Editor’s note: The following is based on information presented by an organization called Healthcare for Missouri. It purports to be a grassroots, nonpartisan effort led by Missourians, including doctors, nurses, healthcare advocates, civic and business leaders, and Missourians who need healthcare. For more information, visit healthcareformissouri.org
Amendment 2 will appear on the August primary ballot. This proposal is to expand Medicaid, to deliver healthcare for 230,000 Missourians and bring more than a billion a year back from Washington to keep rural hospitals open and boost the economy.
“People who don’t have insurance face a lot of challenges,” said Paula Baker, Freeman Health System President/CEO. “One of the challenges is their inability to get medical care when they need it and often, they don’t have a primary care physician. As a result, they let health issues continue until the severity of symptoms drives them to an emergency room, which is the most expensive venue for medical care.”
If approved by voters, Medicaid expansion would help hundreds of thousands of hardworking Missourians and their families in the coverage gap, most with jobs that don’t provide health coverage and who are unable to afford private insurance. That includes Missourians on the frontlines of the coronavirus outbreak, working essential, low-wage jobs in grocery stores, as delivery drivers, in nursing homes, hospitals, and elsewhere.

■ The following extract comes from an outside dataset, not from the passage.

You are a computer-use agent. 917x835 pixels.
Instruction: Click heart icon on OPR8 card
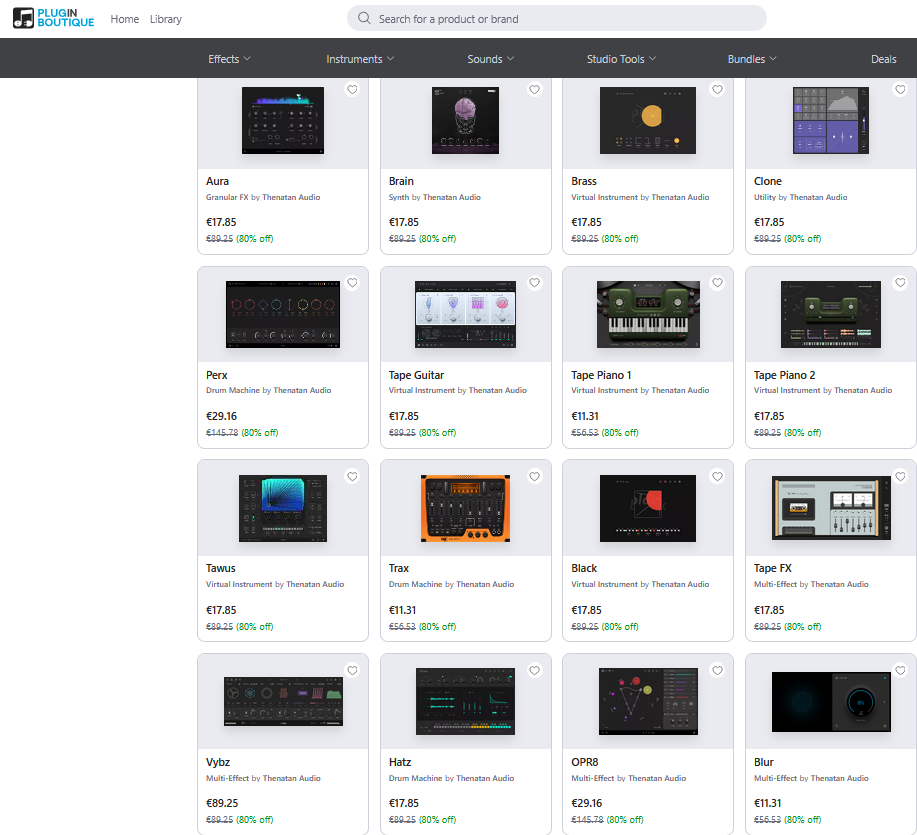pyautogui.click(x=717, y=670)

The expansion of Medicaid in Missouri would also help counter the dearth of healthcare in rural Missouri. Ten rural hospitals in the state have closed in recent years according to the Missouri Hospital Association, giving our state one of the country’s highest such closure rates.
Thirty-six other states have already expanded Medicaid, including neighboring Arkansas, where officials reported using savings from the expansion of more than $400 million during the last three years alone to cut state income taxes and reduce payments previously allocated to the uninsured.
The Missouri border states of Illinois, Kentucky, Nebraska, and Iowa have also opted for Medicaid expansion. None of those three dozen states have reversed course, with many reporting positive economic outcomes.